WORK ITEM: Every record below needs to be written out exactly, apart from the pictures.

+++ PROVIDED DATA

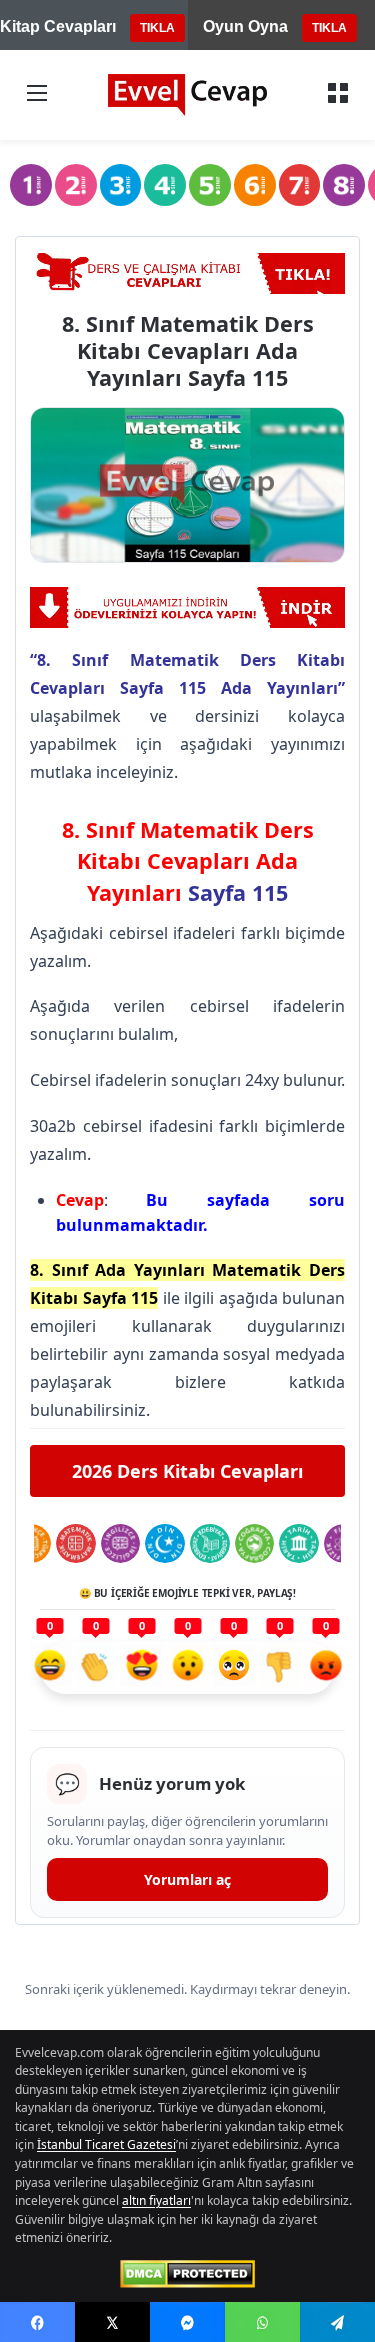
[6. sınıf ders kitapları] (255, 185)
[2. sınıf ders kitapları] (76, 185)
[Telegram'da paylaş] (337, 2322)
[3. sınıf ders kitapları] (121, 185)
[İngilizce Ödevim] (121, 1544)
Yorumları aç (187, 1879)
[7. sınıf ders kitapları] (300, 185)
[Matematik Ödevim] (76, 1544)
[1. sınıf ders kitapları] (31, 185)
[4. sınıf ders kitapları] (165, 185)
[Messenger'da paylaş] (187, 2322)
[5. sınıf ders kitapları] (210, 185)
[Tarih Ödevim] (299, 1544)
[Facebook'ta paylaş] (37, 2322)
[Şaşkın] (188, 1668)
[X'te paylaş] (112, 2322)
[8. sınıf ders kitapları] (344, 185)
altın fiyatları (156, 2200)
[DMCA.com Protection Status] (187, 2274)
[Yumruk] (280, 1668)
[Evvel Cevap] (188, 95)
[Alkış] (96, 1668)
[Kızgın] (326, 1668)
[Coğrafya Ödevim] (255, 1544)
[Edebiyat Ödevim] (210, 1544)
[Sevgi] (142, 1668)
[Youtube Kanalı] (187, 273)
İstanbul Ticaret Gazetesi (106, 2144)
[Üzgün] (234, 1668)
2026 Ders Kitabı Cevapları (187, 1471)
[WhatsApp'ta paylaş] (262, 2322)
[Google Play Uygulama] (187, 607)
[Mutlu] (50, 1668)
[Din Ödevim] (165, 1544)
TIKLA (157, 28)
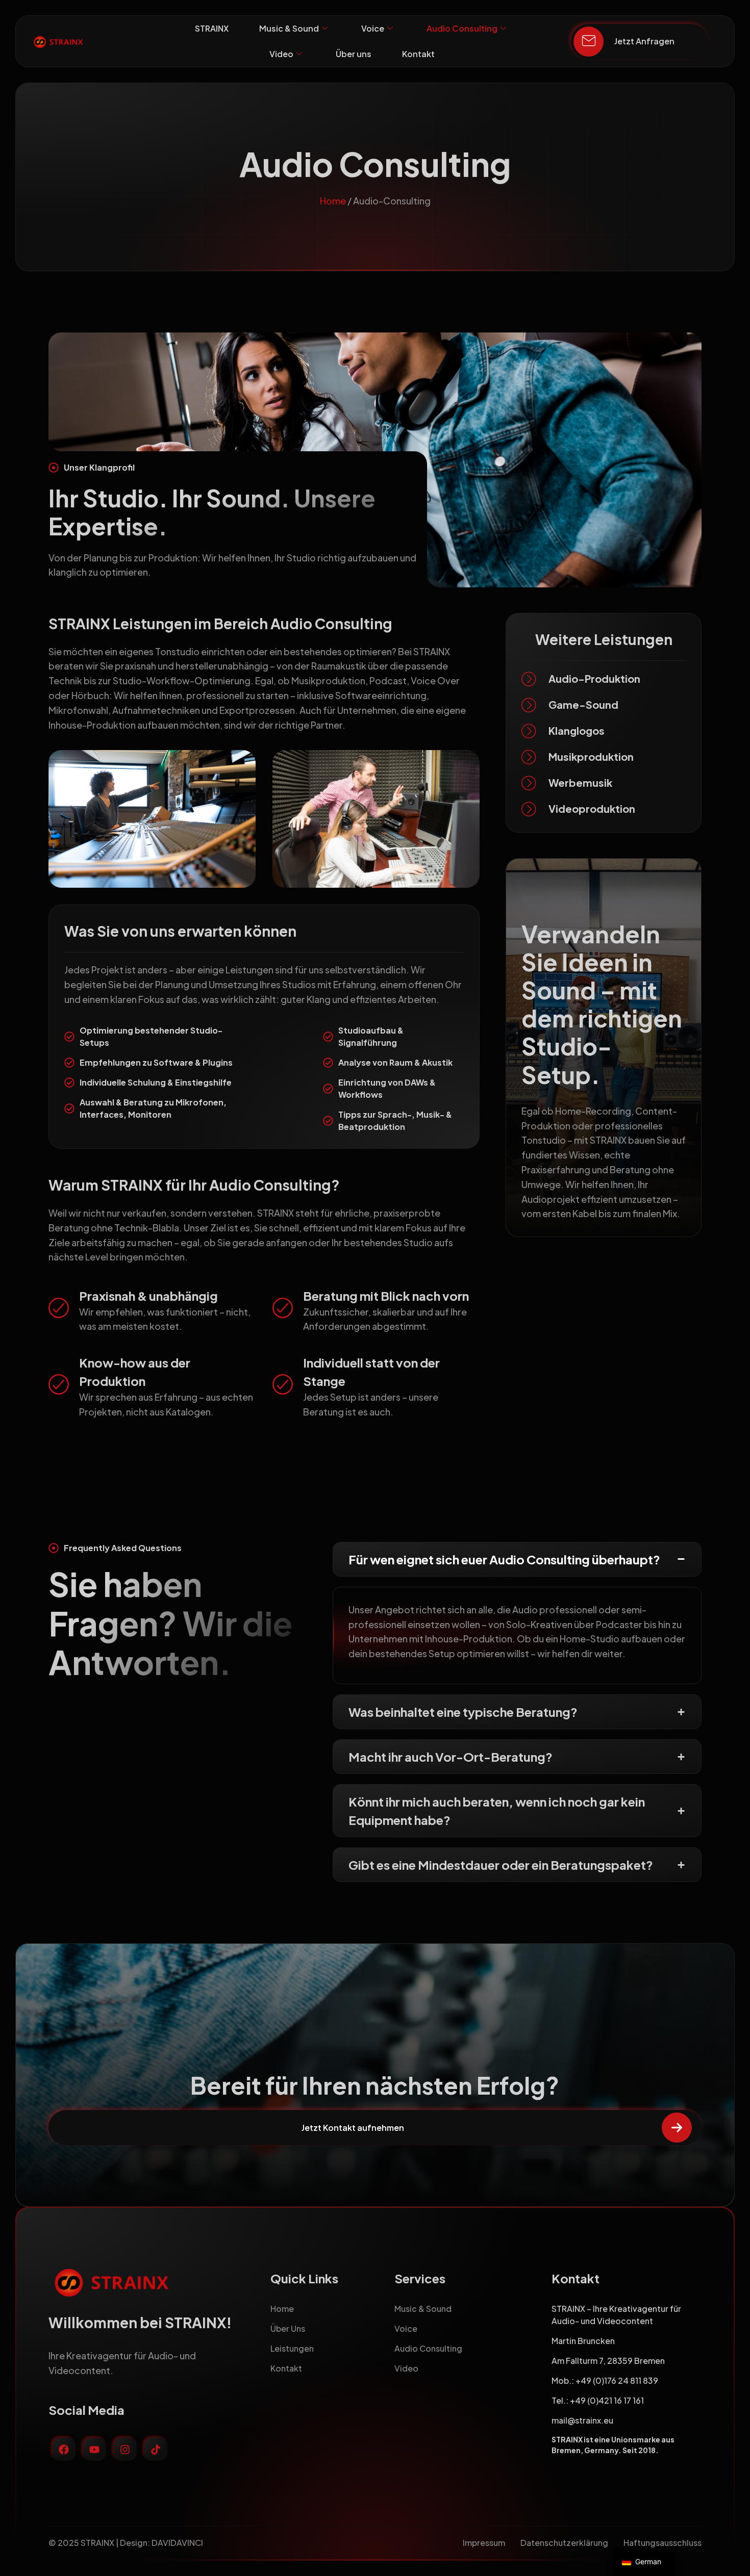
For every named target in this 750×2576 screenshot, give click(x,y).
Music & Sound (289, 28)
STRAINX (212, 28)
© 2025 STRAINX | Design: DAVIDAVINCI (125, 2542)
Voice (372, 28)
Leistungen (292, 2348)
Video (281, 53)
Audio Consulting (462, 28)
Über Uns (287, 2328)
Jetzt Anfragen (644, 41)
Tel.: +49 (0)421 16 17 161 (598, 2400)
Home (333, 201)
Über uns (353, 53)
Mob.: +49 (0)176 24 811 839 (605, 2380)
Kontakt (418, 53)
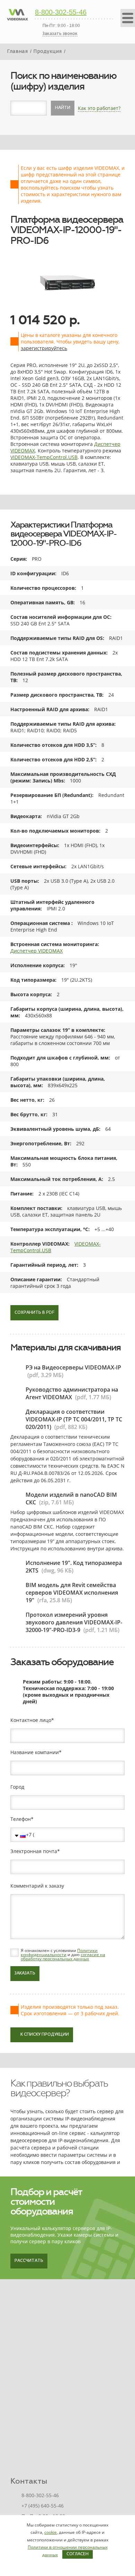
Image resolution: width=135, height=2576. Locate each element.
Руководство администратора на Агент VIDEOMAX (72, 1393)
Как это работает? (99, 108)
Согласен (77, 2554)
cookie (50, 2532)
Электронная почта (33, 1851)
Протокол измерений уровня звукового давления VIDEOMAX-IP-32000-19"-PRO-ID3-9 (74, 1622)
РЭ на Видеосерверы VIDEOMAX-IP (73, 1367)
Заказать (25, 1973)
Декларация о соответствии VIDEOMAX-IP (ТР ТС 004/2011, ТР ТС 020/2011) (74, 1419)
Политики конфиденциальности (59, 1952)
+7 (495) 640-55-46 (42, 2505)
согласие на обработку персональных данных (63, 1957)
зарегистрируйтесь (44, 348)
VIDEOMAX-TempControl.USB (44, 457)
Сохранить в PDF (34, 1313)
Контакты (28, 2481)
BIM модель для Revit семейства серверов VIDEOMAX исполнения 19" (72, 1592)
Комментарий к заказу (37, 1885)
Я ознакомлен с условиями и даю (63, 1955)
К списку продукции (44, 2035)
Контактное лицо (30, 1720)
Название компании (34, 1752)
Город (17, 1787)
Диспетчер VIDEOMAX (36, 950)
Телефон (20, 1819)
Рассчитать (29, 2261)
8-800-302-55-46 (61, 12)
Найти (62, 108)
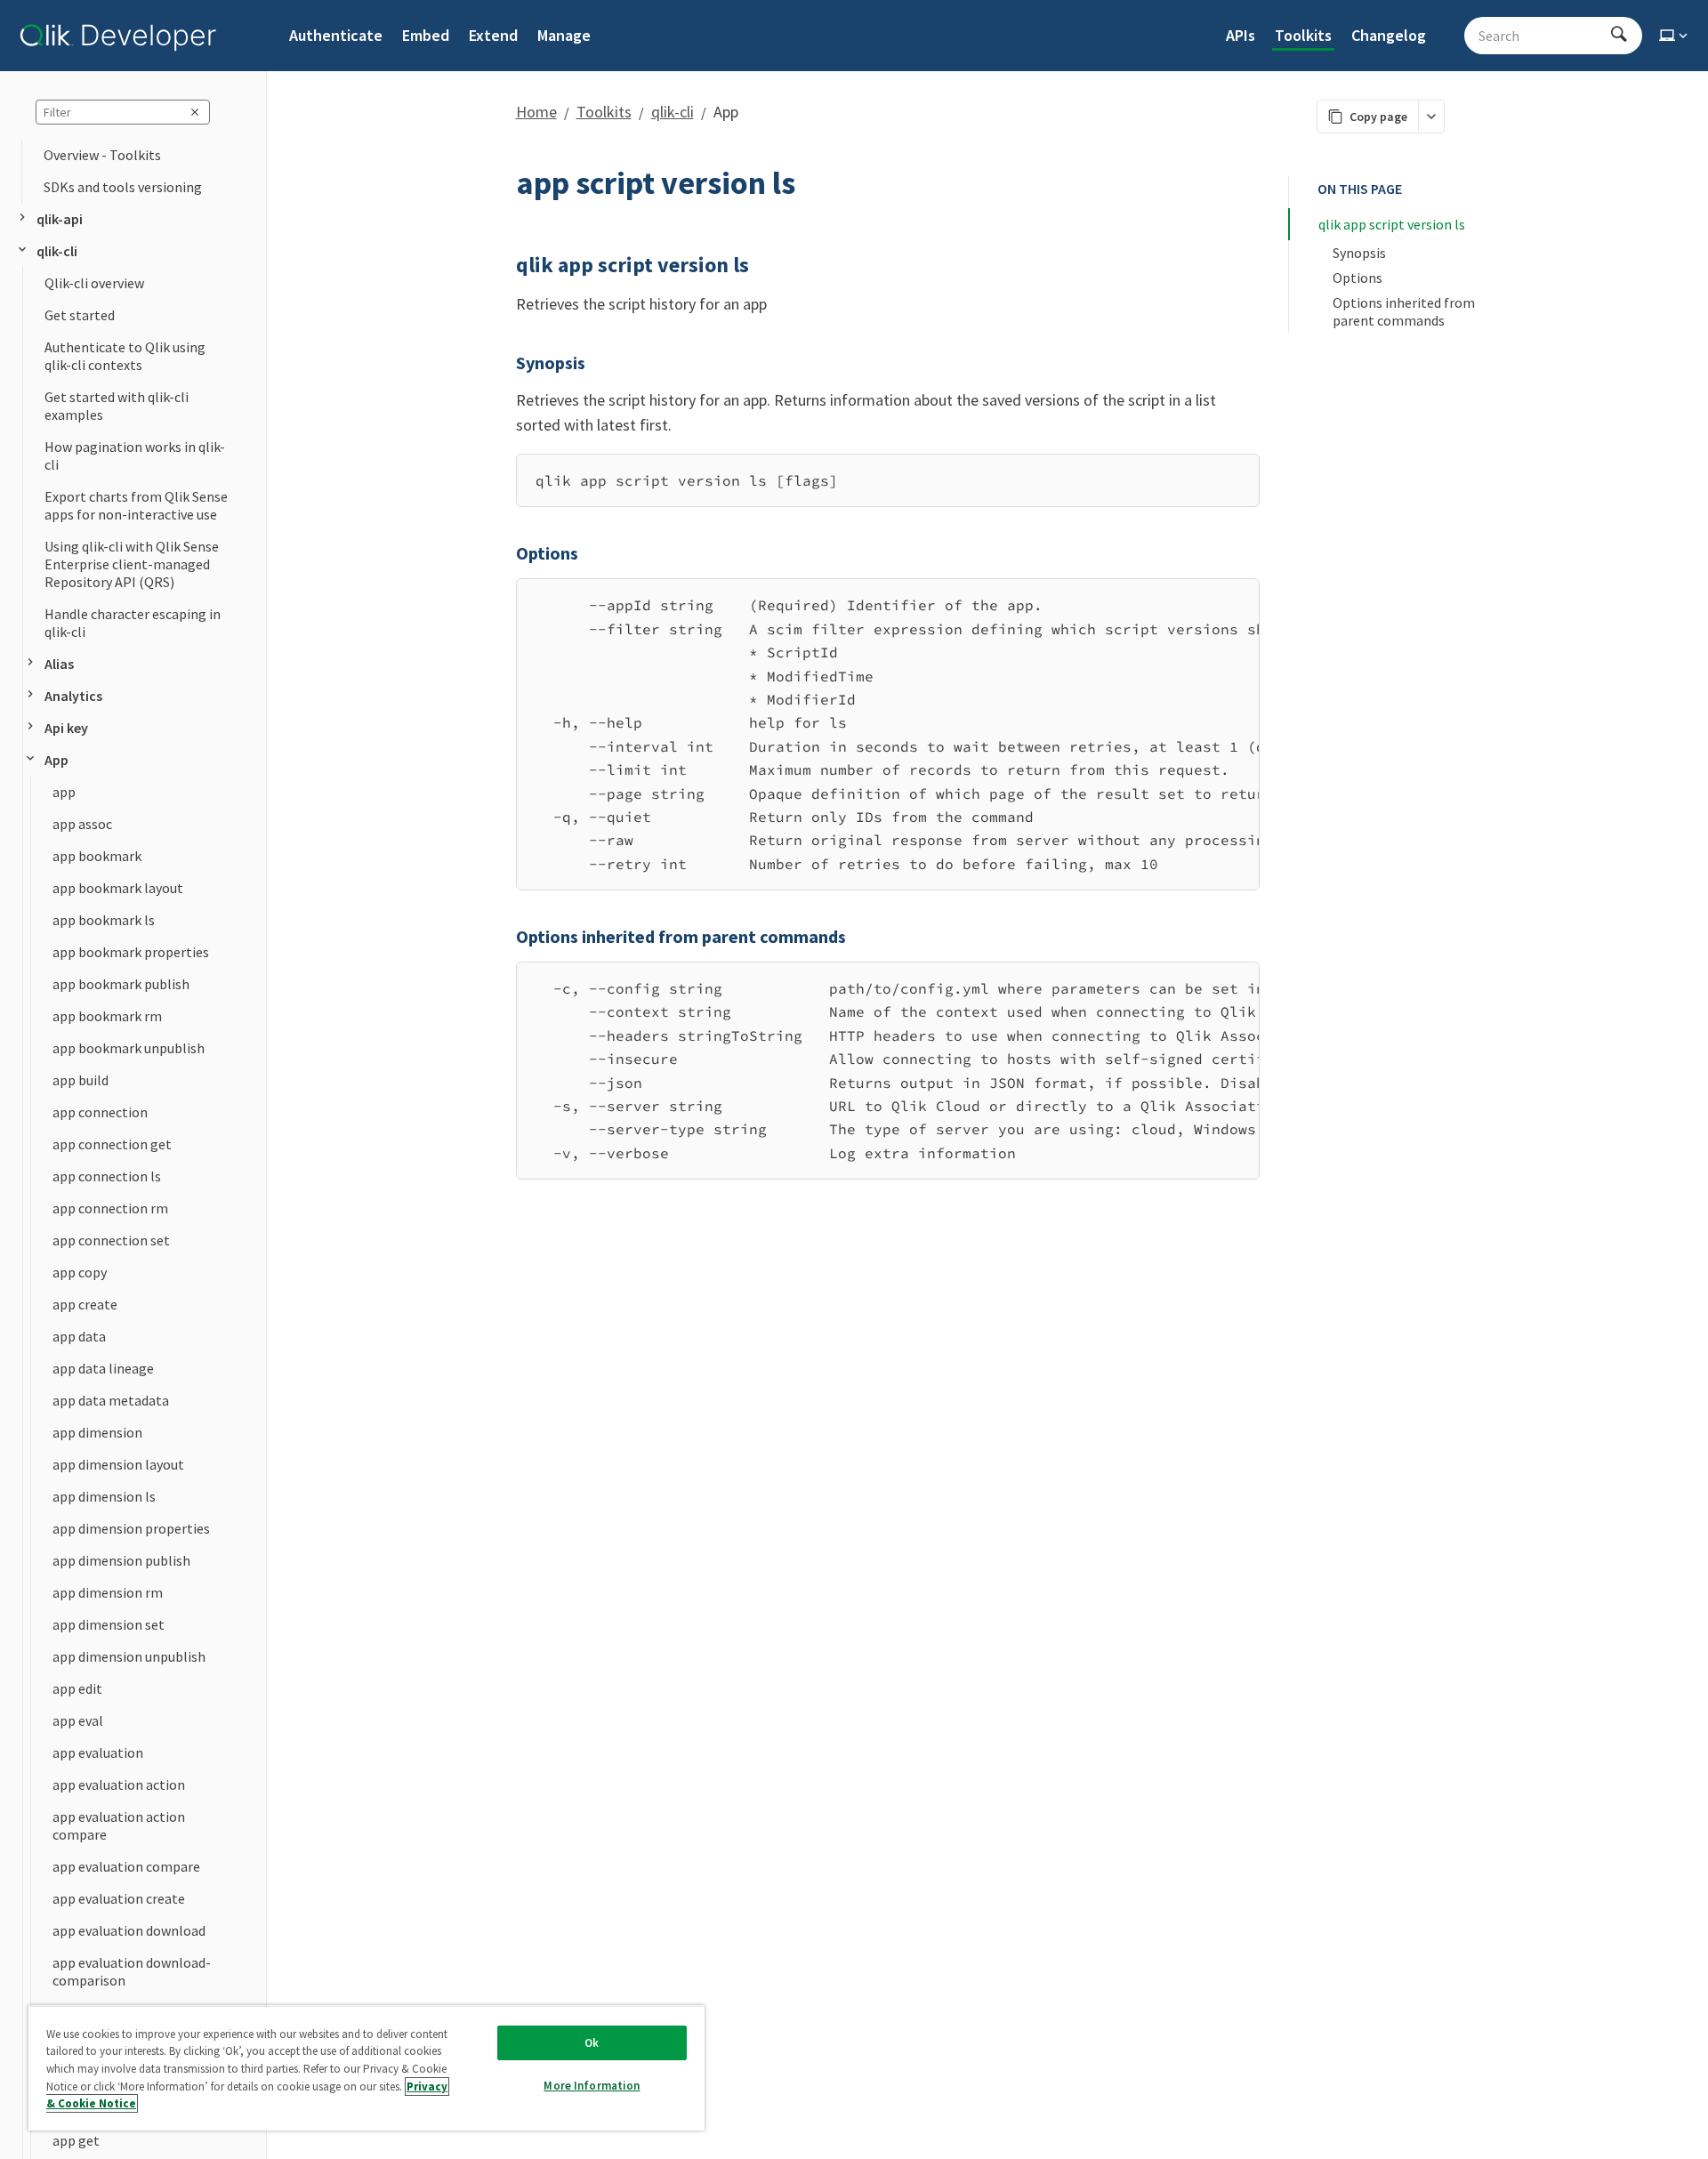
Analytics (73, 696)
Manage (564, 35)
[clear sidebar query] (195, 112)
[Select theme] (1675, 35)
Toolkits (1303, 35)
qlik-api (59, 219)
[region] (888, 734)
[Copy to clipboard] (1237, 474)
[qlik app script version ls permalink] (505, 265)
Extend (493, 35)
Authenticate (336, 35)
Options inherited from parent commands (1405, 311)
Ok (591, 2042)
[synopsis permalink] (505, 363)
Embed (425, 35)
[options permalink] (505, 553)
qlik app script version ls (1391, 224)
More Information (592, 2085)
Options (1357, 277)
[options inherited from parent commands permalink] (505, 936)
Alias (59, 664)
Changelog (1388, 35)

++++++

SOLUTION FOR THIS TASK:
[6. sınıf ders kitapları] (255, 185)
[2. sınıf ders kitapları] (76, 185)
[Telegram'da paylaş] (337, 2322)
[3. sınıf ders kitapları] (121, 185)
[İngilizce Ödevim] (121, 1544)
Yorumları aç (187, 1879)
[7. sınıf ders kitapları] (300, 185)
[Matematik Ödevim] (76, 1544)
[1. sınıf ders kitapları] (31, 185)
[4. sınıf ders kitapları] (165, 185)
[Messenger'da paylaş] (187, 2322)
[5. sınıf ders kitapları] (210, 185)
[Tarih Ödevim] (299, 1544)
[Facebook'ta paylaş] (37, 2322)
[Şaşkın] (188, 1668)
[X'te paylaş] (112, 2322)
[8. sınıf ders kitapları] (344, 185)
altın fiyatları (156, 2200)
[DMCA.com Protection Status] (187, 2274)
[Yumruk] (280, 1668)
[Evvel Cevap] (188, 95)
[Alkış] (96, 1668)
[Kızgın] (326, 1668)
[Coğrafya Ödevim] (255, 1544)
[Edebiyat Ödevim] (210, 1544)
[Sevgi] (142, 1668)
[Youtube Kanalı] (187, 273)
İstanbul Ticaret Gazetesi (106, 2144)
[Üzgün] (234, 1668)
2026 Ders Kitabı Cevapları (187, 1471)
[WhatsApp'ta paylaş] (262, 2322)
[Google Play Uygulama] (187, 607)
[Mutlu] (50, 1668)
[Din Ödevim] (165, 1544)
TIKLA (157, 28)
For every named target in this 750×2576 screenshot, give click(x,y).
Music & Sound (289, 28)
STRAINX (212, 28)
© 2025 STRAINX | Design: DAVIDAVINCI (125, 2542)
Voice (372, 28)
Leistungen (292, 2348)
Video (281, 53)
Audio Consulting (462, 28)
Über Uns (287, 2328)
Jetzt Anfragen (644, 41)
Tel.: +49 (0)421 16 17 161 (598, 2400)
Home (333, 201)
Über uns (353, 53)
Mob.: +49 (0)176 24 811 839 (605, 2380)
Kontakt (418, 53)
Image resolution: width=135, height=2576. Locate each element.
Руководство администратора на Агент VIDEOMAX (72, 1393)
Как это работает? (99, 108)
Согласен (77, 2554)
cookie (50, 2532)
Электронная почта (33, 1851)
Протокол измерений уровня звукового давления VIDEOMAX-IP-32000-19"-PRO-ID3-9 (74, 1622)
РЭ на Видеосерверы VIDEOMAX-IP (73, 1367)
Заказать (25, 1973)
Декларация о соответствии VIDEOMAX-IP (ТР ТС 004/2011, ТР ТС 020/2011) (74, 1419)
Политики конфиденциальности (59, 1952)
+7 (495) 640-55-46 (42, 2505)
согласие на обработку персональных данных (63, 1957)
зарегистрируйтесь (44, 348)
VIDEOMAX-TempControl.USB (44, 457)
Сохранить в PDF (34, 1313)
Контакты (28, 2481)
BIM модель для Revit семейства серверов VIDEOMAX исполнения 19" (72, 1592)
Комментарий к заказу (37, 1885)
Я ознакомлен с условиями и даю (63, 1955)
К списку продукции (44, 2035)
Контактное лицо (30, 1720)
Название компании (34, 1752)
Город (17, 1787)
Диспетчер VIDEOMAX (36, 950)
Телефон (20, 1819)
Рассчитать (29, 2261)
8-800-302-55-46 (61, 12)
Найти (62, 108)
Analytics (73, 696)
Manage (564, 35)
[clear sidebar query] (195, 112)
[Select theme] (1675, 35)
Toolkits (1303, 35)
qlik-api (59, 219)
[region] (888, 734)
[Copy to clipboard] (1237, 474)
[qlik app script version ls permalink] (505, 265)
Extend (493, 35)
Authenticate (336, 35)
Options inherited from parent commands (1405, 311)
Ok (591, 2042)
[synopsis permalink] (505, 363)
Embed (425, 35)
[options permalink] (505, 553)
qlik app script version ls (1391, 224)
More Information (592, 2085)
Options (1357, 277)
[options inherited from parent commands permalink] (505, 936)
Alias (59, 664)
Changelog (1388, 35)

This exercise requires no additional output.